Las mentiras del espejo

Hicham Berrada
Tenía 13 años y estaba rellenita, no, gorda, esa es la verdad. «Vaca gorda», decía el último mensaje anónimo. Me sentía culpable. ¿Por qué? Pues por todo: por comer, por no ser perfecta... Creía que si adelgazaba me iban a querer. Empecé a dejar de comer. Comenzó mi suplicio.

Hablaba lo justo. Ni eso. Buscaba la soledad y me molestaba que alguien interfiriera en mis cosas. Como mi madre que entraba en mi cuarto con cualquier excusa:«Te hago esto, te apetece aquello». Yo le rogaba/exigía: ¡Vete y déjame en paz! Aprendí a mentir. A mis padres de manera compulsiva. Cuando me obligaban a comer me metía los dedos para devolver y los kilos bajaban. Y pensaba que era yo la que controlaba mi vida. Ilusa.

Entré en una espiral de miedo y autodestrucción que me introdujo en un mundo paralelo sin lazos de conexión con la realidad. El monstruo que me dominaba me seguía con la mirada, escuchaba su respirar: Demasiado gorda. ¡Qué impotencia de vida! Sin meta, sin final, sin esperanza. Quería matar el dolor que me hacía sentir tanto dolor.

Recuerdo que la lluvia caía sobre los cristales de la ventana y en casa reinaba el silencio de congoja habitual. Me sentía al límite de lo que podía soportar. Rompí un cristal y... La sangre corría por mis manos, entre mis dedos hasta llegar al suelo. El torbellino mental me mareaba.

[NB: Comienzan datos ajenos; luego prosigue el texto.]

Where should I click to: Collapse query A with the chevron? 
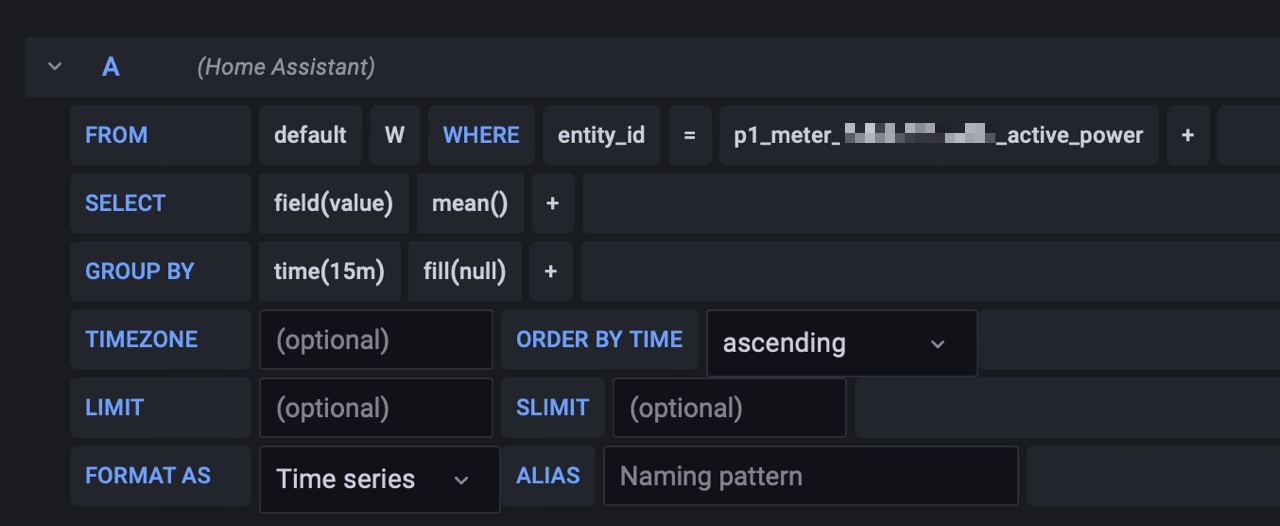click(55, 67)
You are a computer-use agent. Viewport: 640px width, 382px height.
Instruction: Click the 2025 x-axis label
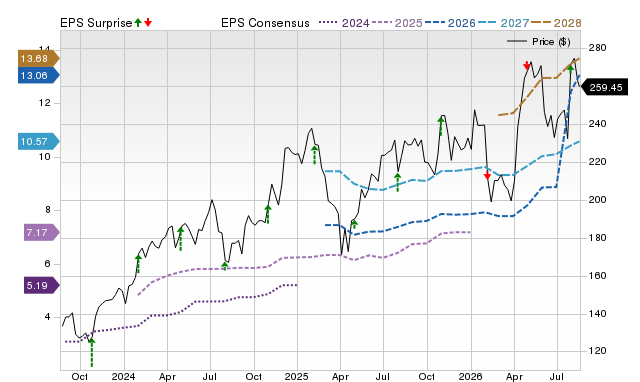296,376
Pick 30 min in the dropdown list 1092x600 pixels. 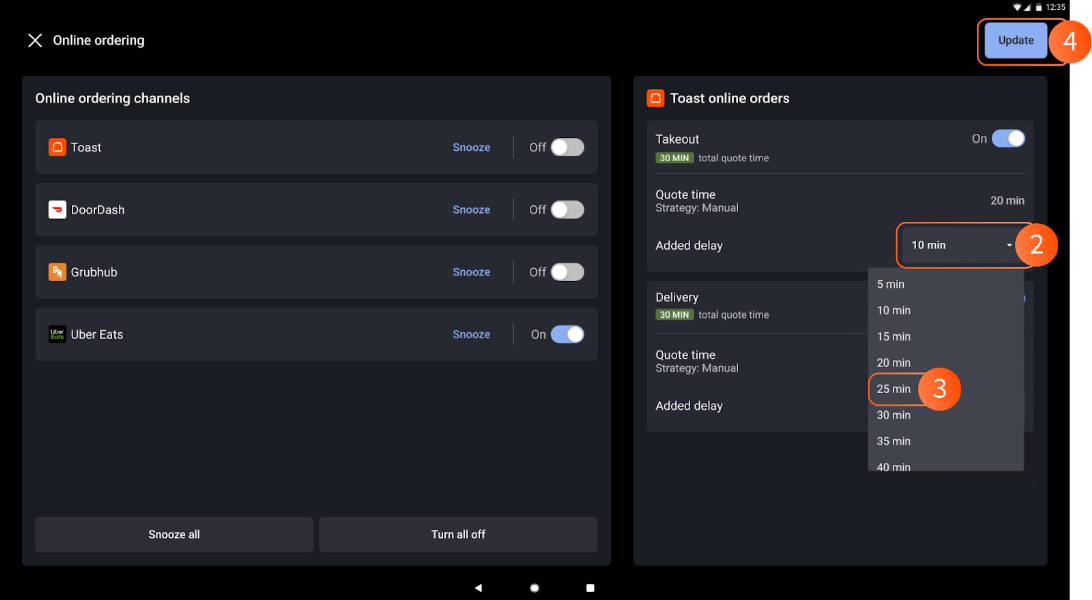pyautogui.click(x=894, y=415)
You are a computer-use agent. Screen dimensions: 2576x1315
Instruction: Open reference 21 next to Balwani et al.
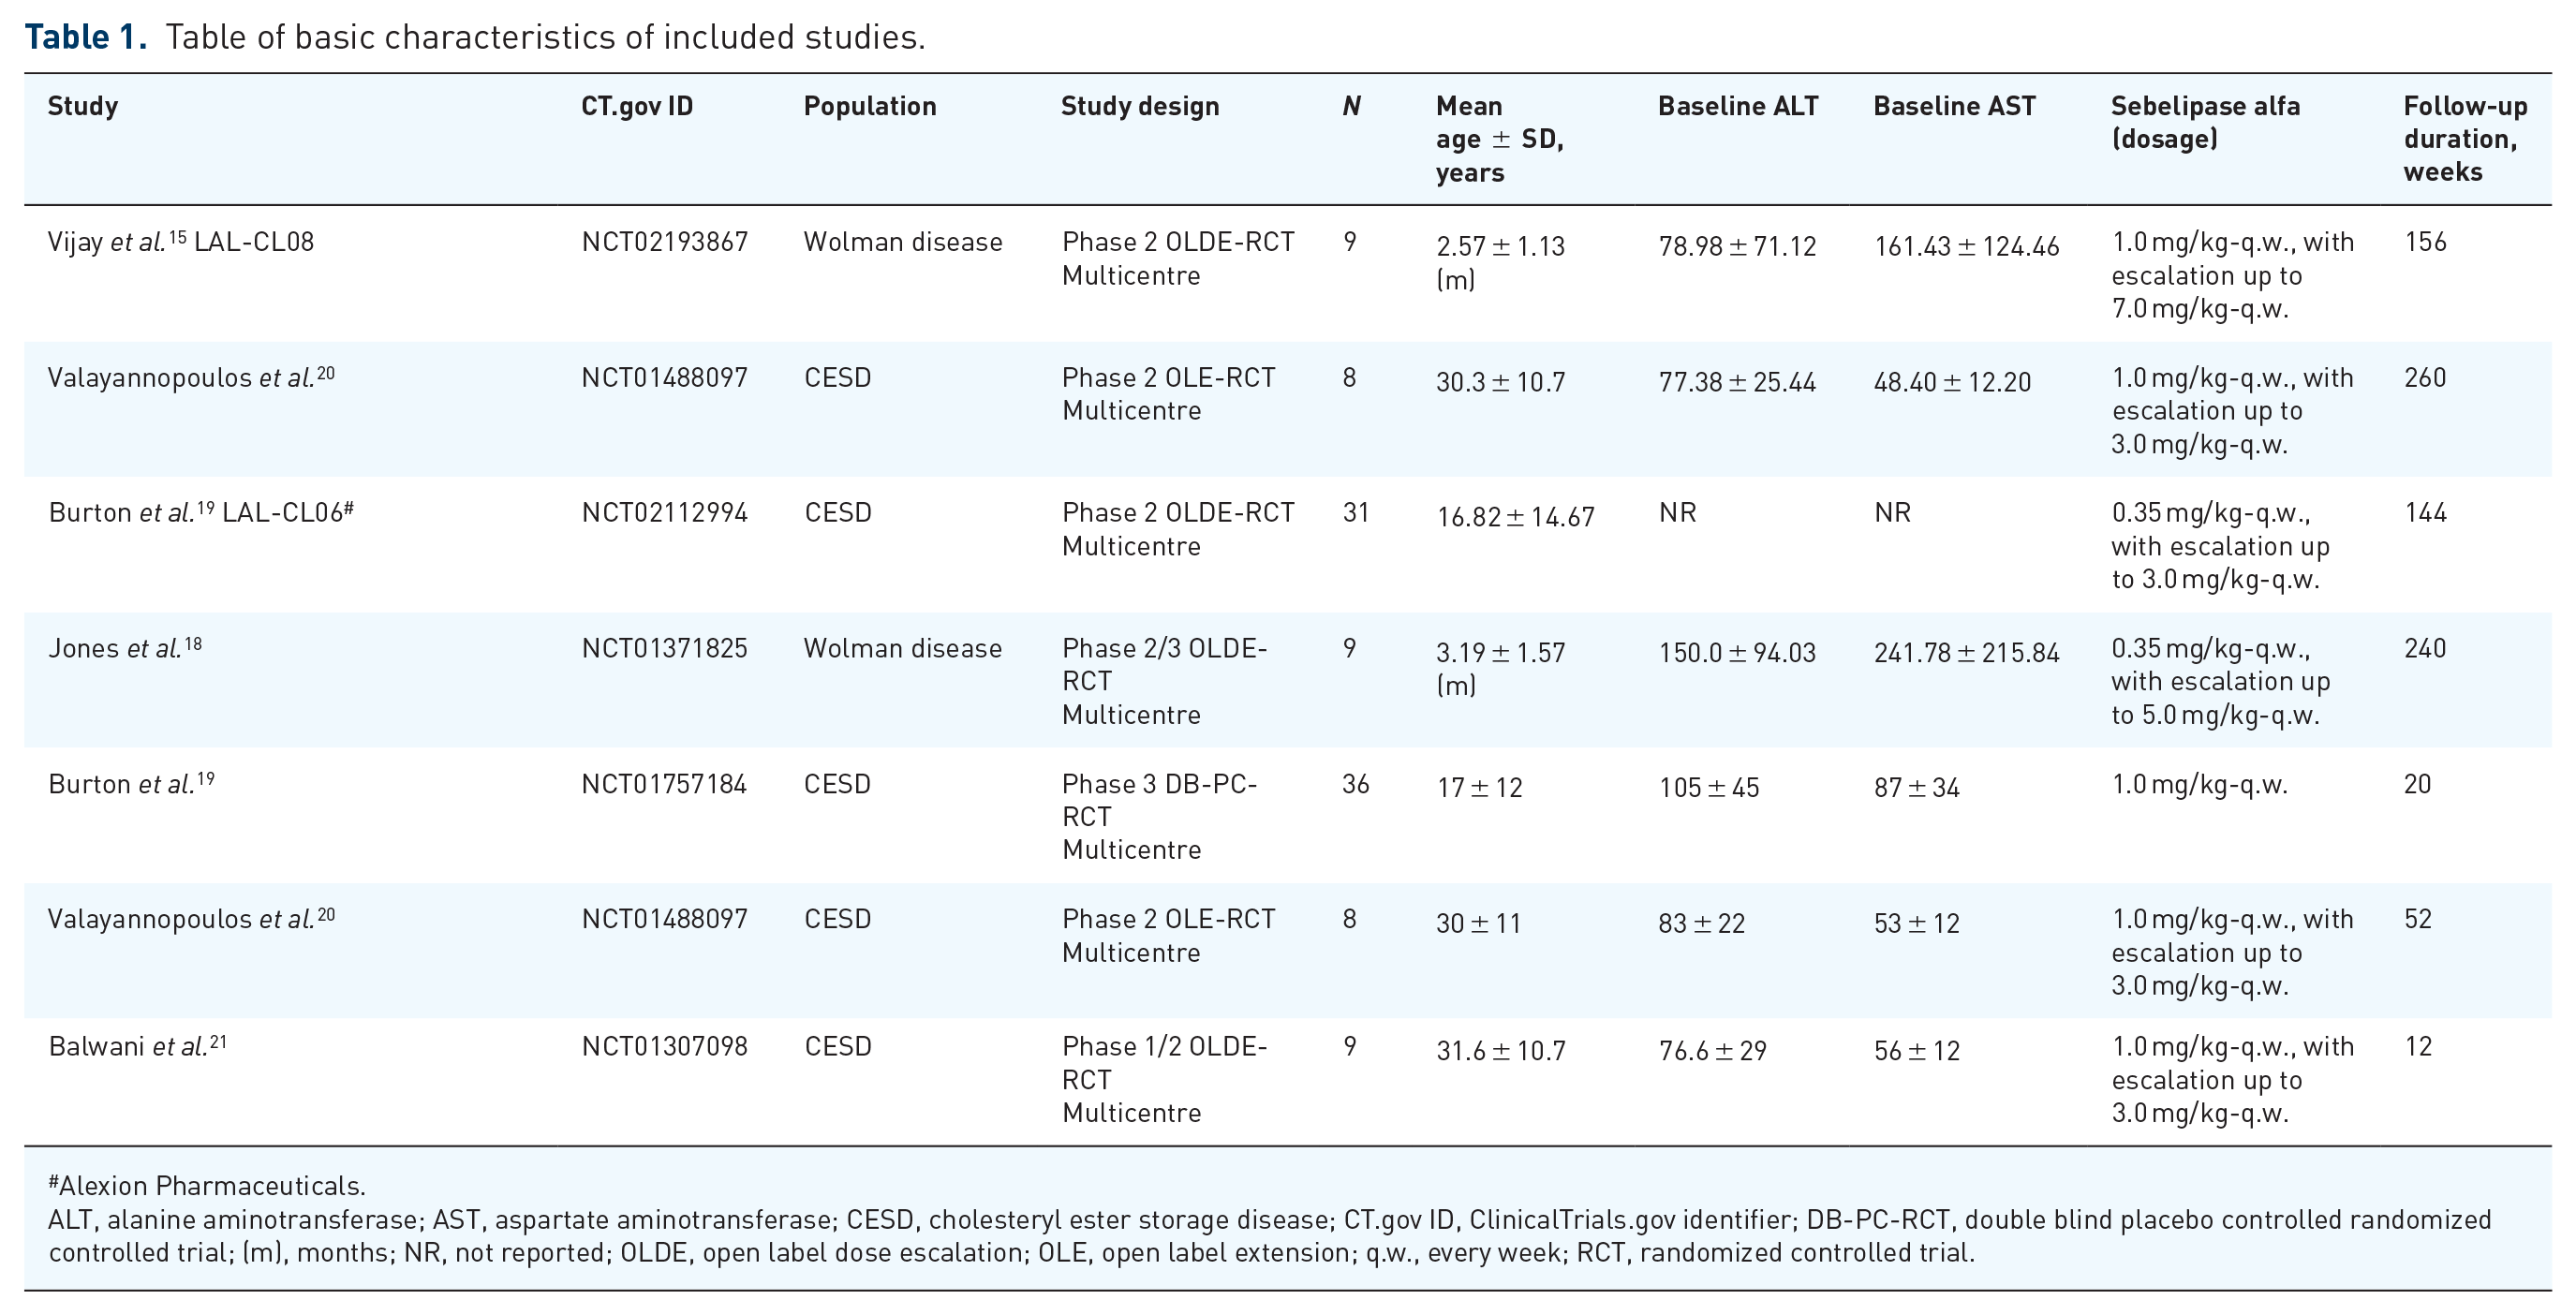point(218,1041)
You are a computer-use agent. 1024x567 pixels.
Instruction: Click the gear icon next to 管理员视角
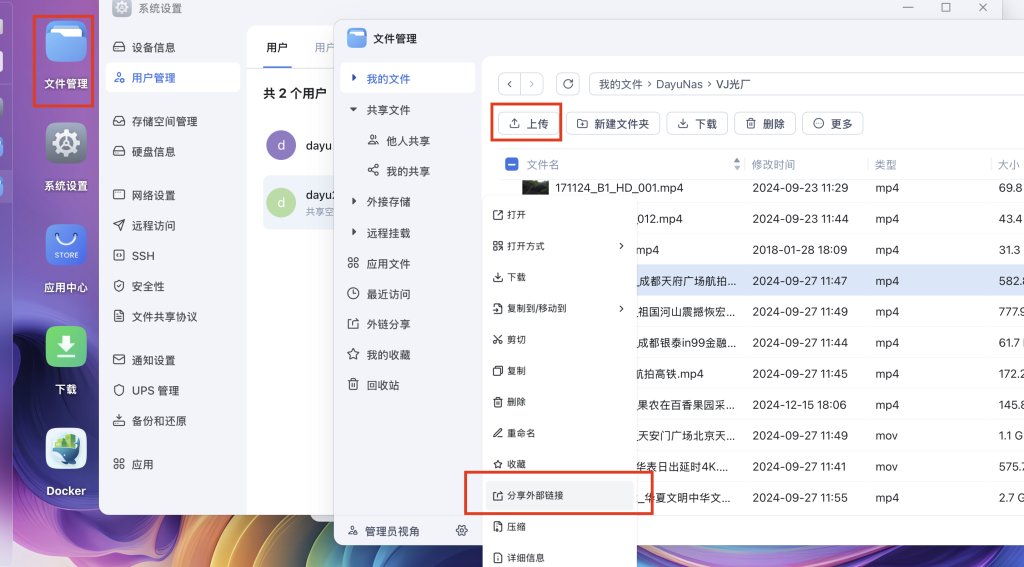tap(461, 531)
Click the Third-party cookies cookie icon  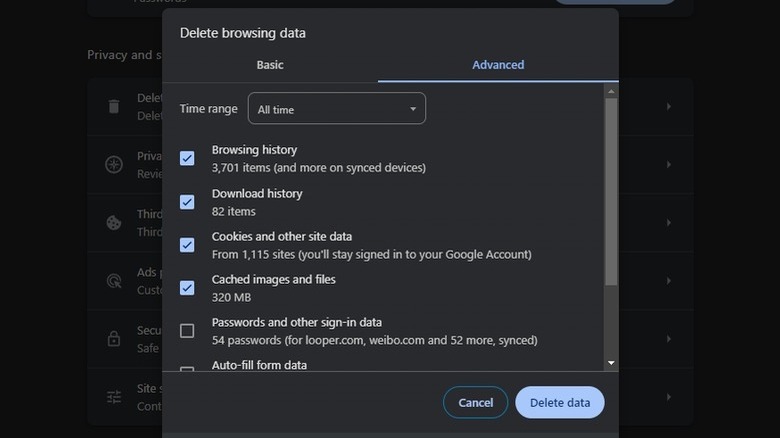coord(114,222)
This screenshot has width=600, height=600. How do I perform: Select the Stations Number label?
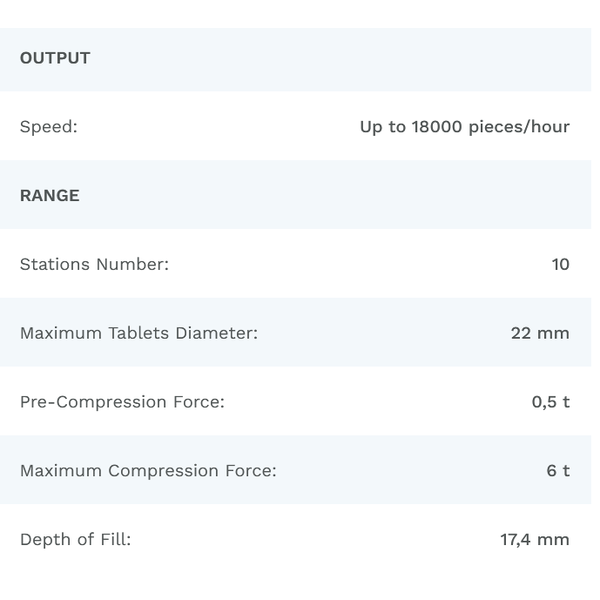(x=94, y=264)
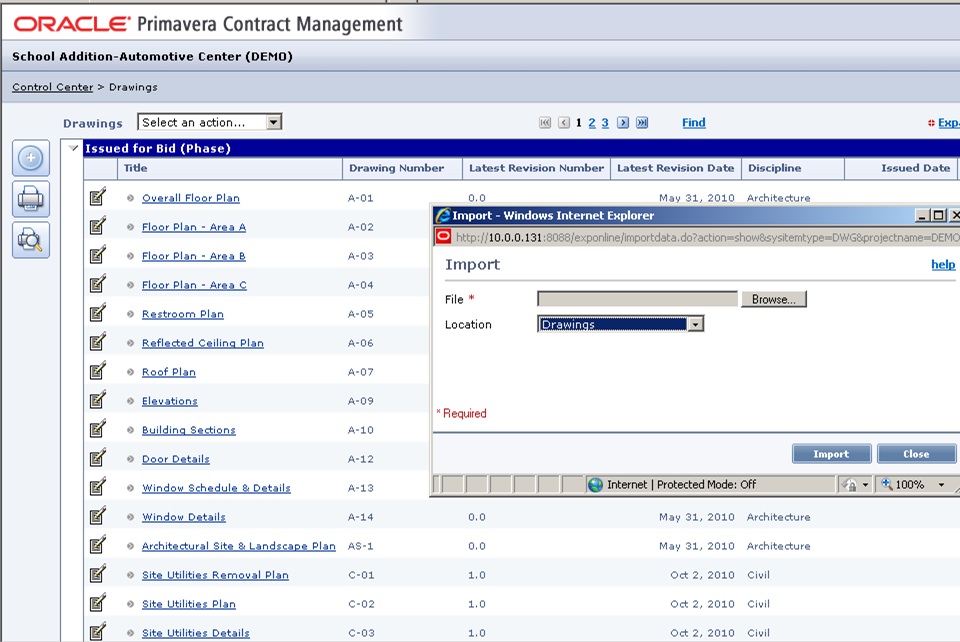Click the add new drawing plus icon
Image resolution: width=960 pixels, height=642 pixels.
[31, 158]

¡Mis padres! Les había hecho tanto daño. No se puede ir por la vida disfrazada de la joven perfecta cuando tu existencia es una mierda. Fastidiando la vida a las personas que te quieren solo por hacerles sentir mal. Tenía que surgir de los abismos, porque si mi fin estaba próximo, que al menos ellos supieran los padres tan extraordinarios que eran.

Aferrada al marco de la puerta, grité: ¡Mamá!